### Material provided
[Start of Attachment]

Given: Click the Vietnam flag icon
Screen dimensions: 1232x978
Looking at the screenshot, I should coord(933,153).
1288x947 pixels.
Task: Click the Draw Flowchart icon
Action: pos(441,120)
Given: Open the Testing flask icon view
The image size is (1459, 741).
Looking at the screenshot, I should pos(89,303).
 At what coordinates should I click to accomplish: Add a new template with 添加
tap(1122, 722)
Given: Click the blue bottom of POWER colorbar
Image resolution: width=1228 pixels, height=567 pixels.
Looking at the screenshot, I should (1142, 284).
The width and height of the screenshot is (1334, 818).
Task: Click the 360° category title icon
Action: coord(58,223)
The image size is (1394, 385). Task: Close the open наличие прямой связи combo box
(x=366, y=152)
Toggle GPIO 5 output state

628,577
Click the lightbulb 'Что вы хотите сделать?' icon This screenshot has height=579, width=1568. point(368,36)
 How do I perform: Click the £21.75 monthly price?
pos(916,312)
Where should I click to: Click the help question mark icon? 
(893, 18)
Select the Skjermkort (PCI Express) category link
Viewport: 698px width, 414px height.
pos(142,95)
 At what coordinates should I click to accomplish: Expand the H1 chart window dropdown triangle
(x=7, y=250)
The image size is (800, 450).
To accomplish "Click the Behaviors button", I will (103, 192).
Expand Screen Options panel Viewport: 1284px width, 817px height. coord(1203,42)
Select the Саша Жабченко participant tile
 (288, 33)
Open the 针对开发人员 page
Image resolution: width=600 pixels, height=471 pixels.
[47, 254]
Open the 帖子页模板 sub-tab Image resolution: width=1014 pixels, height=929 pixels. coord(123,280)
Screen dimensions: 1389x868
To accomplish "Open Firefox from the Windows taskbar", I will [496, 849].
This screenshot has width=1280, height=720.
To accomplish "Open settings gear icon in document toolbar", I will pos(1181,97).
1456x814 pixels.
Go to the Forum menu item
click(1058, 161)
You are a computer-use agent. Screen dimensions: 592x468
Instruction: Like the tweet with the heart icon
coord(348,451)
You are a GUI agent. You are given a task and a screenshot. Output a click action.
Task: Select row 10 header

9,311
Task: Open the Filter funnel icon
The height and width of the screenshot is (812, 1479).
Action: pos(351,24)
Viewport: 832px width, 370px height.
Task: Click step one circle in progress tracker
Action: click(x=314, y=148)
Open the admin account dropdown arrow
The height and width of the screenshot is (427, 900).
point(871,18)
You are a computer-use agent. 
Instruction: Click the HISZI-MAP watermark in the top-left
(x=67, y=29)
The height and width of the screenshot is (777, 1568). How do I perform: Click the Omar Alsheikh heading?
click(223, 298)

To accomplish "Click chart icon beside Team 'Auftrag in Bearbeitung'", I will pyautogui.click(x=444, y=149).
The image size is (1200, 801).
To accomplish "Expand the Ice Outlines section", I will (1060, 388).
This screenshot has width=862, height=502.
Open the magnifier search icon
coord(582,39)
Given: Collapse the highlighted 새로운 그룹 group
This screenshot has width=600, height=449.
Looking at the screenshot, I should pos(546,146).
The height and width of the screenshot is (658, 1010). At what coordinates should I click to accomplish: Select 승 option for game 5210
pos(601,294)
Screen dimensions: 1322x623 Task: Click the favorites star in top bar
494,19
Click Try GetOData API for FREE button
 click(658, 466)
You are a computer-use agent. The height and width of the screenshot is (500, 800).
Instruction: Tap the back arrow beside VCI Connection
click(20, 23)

[End of Attachment]

### Activity
Whatever appears in the lines above should be copied exactly.

### Exercise answer
Given: Click the Vietnam flag icon
Screen dimensions: 1232x978
Looking at the screenshot, I should coord(933,153).
1288x947 pixels.
Task: Click the Draw Flowchart icon
Action: pos(441,120)
Given: Open the Testing flask icon view
The image size is (1459, 741).
Looking at the screenshot, I should pos(89,303).
 At what coordinates should I click to accomplish: Add a new template with 添加
tap(1122, 722)
Given: Click the blue bottom of POWER colorbar
Image resolution: width=1228 pixels, height=567 pixels.
Looking at the screenshot, I should (1142, 284).
The width and height of the screenshot is (1334, 818).
Task: Click the 360° category title icon
Action: coord(58,223)
The image size is (1394, 385). Task: Close the open наличие прямой связи combo box
(x=366, y=152)
Toggle GPIO 5 output state

628,577
Click the lightbulb 'Что вы хотите сделать?' icon This screenshot has height=579, width=1568. point(368,36)
 How do I perform: Click the £21.75 monthly price?
pos(916,312)
Where should I click to: Click the help question mark icon? 
(893, 18)
Select the Skjermkort (PCI Express) category link
Viewport: 698px width, 414px height.
pos(142,95)
 At what coordinates should I click to accomplish: Expand the H1 chart window dropdown triangle
(x=7, y=250)
The image size is (800, 450).
To accomplish "Click the Behaviors button", I will (103, 192).
Expand Screen Options panel Viewport: 1284px width, 817px height. coord(1203,42)
Select the Саша Жабченко participant tile
 (288, 33)
Open the 针对开发人员 page
Image resolution: width=600 pixels, height=471 pixels.
[47, 254]
Open the 帖子页模板 sub-tab Image resolution: width=1014 pixels, height=929 pixels. coord(123,280)
Screen dimensions: 1389x868
To accomplish "Open Firefox from the Windows taskbar", I will [496, 849].
This screenshot has width=1280, height=720.
To accomplish "Open settings gear icon in document toolbar", I will pos(1181,97).
1456x814 pixels.
Go to the Forum menu item
click(1058, 161)
You are a computer-use agent. Screen dimensions: 592x468
Instruction: Like the tweet with the heart icon
coord(348,451)
You are a GUI agent. You are given a task and a screenshot. Output a click action.
Task: Select row 10 header

9,311
Task: Open the Filter funnel icon
The height and width of the screenshot is (812, 1479).
Action: pos(351,24)
Viewport: 832px width, 370px height.
Task: Click step one circle in progress tracker
Action: click(x=314, y=148)
Open the admin account dropdown arrow
The height and width of the screenshot is (427, 900).
point(871,18)
You are a computer-use agent. 
Instruction: Click the HISZI-MAP watermark in the top-left
(x=67, y=29)
The height and width of the screenshot is (777, 1568). How do I perform: Click the Omar Alsheikh heading?
click(223, 298)

To accomplish "Click chart icon beside Team 'Auftrag in Bearbeitung'", I will pyautogui.click(x=444, y=149).
The image size is (1200, 801).
To accomplish "Expand the Ice Outlines section", I will (1060, 388).
This screenshot has width=862, height=502.
Open the magnifier search icon
coord(582,39)
Given: Collapse the highlighted 새로운 그룹 group
This screenshot has width=600, height=449.
Looking at the screenshot, I should pos(546,146).
The height and width of the screenshot is (658, 1010). At what coordinates should I click to accomplish: Select 승 option for game 5210
pos(601,294)
Screen dimensions: 1322x623 Task: Click the favorites star in top bar
494,19
Click Try GetOData API for FREE button
 click(658, 466)
You are a computer-use agent. The height and width of the screenshot is (500, 800).
Instruction: Tap the back arrow beside VCI Connection
click(20, 23)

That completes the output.